Hensala, 35, signed up for the Armed Forces Health Professions Scholarship Program in 1986. The Air Force paid for him to earn his medical degree at Northwestern University, which was followed by a three-year residency at Yale University and a two-year fellowship in child psychiatry. During all this time, he served a total of 20 weeks on active duty.

But when the Air Force informed him in 1994 that he would have to begin his four-year active duty stint the next year, Hensala hired a lawyer. And a week later, he informed the service that he had come to the realization that he was gay. “I do not believe that this will affect my ability to serve in the Air Force as a child psychiatrist,” he wrote.

The Air Force investigated, and although one investigating officer reported “very strong evidence that Capt. Hensala made the homosexual statement hoping to trigger separation and avoid his active duty commitment,” the service granted Hensala an honorable discharge under President Clinton’s “don’t ask, don’t tell” policy.

As it has done with about 100 others in the medical scholarship program, it then billed him for reimbursement for tuition, books, board and equipment and supply costs.

So Hensala sued. “An employer who fires someone just because they are gay . . . ,” he said, “I don’t think it’s the right of the employer to say, `You owe us this money.'”
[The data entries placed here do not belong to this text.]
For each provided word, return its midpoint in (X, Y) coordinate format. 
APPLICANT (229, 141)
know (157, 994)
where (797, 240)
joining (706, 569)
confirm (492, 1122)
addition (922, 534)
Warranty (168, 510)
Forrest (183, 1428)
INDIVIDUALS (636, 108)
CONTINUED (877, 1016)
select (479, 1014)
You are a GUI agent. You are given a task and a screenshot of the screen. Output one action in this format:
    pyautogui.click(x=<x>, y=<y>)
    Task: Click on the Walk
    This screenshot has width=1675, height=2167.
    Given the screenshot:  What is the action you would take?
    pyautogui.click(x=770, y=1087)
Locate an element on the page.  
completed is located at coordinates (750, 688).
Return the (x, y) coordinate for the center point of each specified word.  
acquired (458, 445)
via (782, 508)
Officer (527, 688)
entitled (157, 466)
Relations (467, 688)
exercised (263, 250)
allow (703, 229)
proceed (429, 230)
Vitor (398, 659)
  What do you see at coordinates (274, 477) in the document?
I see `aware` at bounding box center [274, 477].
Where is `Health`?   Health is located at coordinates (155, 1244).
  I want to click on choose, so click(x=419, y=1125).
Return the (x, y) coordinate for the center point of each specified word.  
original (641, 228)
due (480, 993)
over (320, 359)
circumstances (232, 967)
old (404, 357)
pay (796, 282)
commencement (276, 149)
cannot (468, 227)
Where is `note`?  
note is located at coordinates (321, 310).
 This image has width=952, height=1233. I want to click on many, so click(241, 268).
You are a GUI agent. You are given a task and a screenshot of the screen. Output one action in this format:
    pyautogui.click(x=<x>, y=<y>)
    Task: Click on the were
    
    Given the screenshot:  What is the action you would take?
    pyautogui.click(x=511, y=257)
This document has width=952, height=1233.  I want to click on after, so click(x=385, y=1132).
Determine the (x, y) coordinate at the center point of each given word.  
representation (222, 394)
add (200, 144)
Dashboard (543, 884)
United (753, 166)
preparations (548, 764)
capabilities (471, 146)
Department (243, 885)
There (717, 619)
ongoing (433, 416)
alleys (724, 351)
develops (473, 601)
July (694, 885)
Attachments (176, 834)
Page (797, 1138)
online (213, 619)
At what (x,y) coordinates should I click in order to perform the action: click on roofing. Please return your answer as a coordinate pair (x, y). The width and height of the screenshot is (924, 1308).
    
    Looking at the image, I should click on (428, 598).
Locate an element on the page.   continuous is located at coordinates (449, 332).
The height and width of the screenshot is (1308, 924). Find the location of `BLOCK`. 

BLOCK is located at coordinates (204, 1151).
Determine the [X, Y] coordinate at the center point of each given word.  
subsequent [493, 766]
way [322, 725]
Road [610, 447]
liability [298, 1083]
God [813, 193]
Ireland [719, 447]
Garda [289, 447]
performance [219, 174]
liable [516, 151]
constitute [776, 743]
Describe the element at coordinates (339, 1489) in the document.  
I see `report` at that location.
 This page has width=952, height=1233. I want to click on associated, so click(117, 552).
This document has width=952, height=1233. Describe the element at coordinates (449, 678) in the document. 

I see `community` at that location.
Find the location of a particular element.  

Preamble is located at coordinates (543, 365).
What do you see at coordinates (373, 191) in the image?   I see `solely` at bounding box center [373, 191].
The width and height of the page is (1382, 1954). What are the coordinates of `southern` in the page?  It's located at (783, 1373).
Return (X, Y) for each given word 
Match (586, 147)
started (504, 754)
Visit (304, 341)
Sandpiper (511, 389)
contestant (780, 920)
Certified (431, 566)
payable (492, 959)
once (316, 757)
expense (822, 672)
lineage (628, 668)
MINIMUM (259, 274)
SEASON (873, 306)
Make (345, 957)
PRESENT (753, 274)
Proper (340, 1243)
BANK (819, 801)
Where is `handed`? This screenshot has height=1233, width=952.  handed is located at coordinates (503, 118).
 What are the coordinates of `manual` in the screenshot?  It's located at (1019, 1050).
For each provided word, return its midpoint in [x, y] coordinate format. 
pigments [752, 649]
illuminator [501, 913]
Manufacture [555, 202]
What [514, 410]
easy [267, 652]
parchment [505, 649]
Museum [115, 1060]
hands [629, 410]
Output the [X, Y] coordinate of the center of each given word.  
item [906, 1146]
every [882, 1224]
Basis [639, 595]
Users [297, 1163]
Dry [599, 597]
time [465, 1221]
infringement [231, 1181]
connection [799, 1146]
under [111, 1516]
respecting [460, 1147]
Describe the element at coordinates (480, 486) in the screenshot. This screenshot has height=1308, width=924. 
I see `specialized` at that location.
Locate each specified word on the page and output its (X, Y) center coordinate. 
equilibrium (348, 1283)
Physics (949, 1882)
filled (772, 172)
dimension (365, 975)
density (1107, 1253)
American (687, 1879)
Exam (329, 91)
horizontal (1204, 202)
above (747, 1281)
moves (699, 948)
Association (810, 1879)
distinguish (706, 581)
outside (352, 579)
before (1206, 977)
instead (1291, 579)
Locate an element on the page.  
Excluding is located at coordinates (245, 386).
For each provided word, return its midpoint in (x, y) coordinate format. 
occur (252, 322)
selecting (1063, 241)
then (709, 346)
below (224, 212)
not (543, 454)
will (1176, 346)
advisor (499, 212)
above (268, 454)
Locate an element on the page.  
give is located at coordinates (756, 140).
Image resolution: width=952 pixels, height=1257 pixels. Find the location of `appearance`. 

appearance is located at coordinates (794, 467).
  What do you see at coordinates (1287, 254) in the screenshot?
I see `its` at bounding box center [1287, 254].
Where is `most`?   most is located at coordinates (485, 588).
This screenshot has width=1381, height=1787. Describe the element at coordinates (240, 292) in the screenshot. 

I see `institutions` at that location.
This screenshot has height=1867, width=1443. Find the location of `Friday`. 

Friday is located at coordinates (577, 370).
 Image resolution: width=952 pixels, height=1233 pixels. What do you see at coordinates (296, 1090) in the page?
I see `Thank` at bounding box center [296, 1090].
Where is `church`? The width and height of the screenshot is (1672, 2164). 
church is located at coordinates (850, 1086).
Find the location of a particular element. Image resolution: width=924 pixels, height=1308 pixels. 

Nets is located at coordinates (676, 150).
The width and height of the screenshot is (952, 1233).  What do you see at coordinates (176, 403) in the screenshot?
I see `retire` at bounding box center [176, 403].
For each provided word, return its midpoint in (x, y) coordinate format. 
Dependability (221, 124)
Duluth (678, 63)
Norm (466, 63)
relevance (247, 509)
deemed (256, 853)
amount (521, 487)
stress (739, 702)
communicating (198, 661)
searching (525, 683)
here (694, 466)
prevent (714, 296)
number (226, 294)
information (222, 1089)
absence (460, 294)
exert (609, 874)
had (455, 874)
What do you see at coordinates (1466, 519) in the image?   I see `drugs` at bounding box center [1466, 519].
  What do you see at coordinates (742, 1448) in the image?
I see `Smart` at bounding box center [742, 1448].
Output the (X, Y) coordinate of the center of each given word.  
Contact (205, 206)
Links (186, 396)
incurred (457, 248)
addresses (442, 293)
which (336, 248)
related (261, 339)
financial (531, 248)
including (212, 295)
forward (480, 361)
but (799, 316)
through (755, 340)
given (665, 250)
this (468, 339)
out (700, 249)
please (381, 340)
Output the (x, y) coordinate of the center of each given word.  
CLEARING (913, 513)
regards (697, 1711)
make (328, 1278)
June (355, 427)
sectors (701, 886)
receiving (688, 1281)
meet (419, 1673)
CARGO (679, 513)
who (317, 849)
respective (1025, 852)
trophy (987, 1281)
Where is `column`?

He would prefer, perhaps, “All is forgiven”?

The fact is that Hensala committed himself to his deal with the Air Force when it was stated military policy that homosexuals could not serve.

He says now that he didn’t know at the time that he was gay. But he apparently told some members of his family about his homosexuality as long ago as 1988. He didn’t bother to tell the Air Force, however, until his education was complete and he was told he would have to report for his four-year active duty tour.

This would not be a problem if the armed forces would simply drop the bar to service by open homosexuals. But that is another issue for another day.

Dr. Hensala’s case seems simple enough: A deal is a deal and he ought to drop his lawsuit and pay his debt.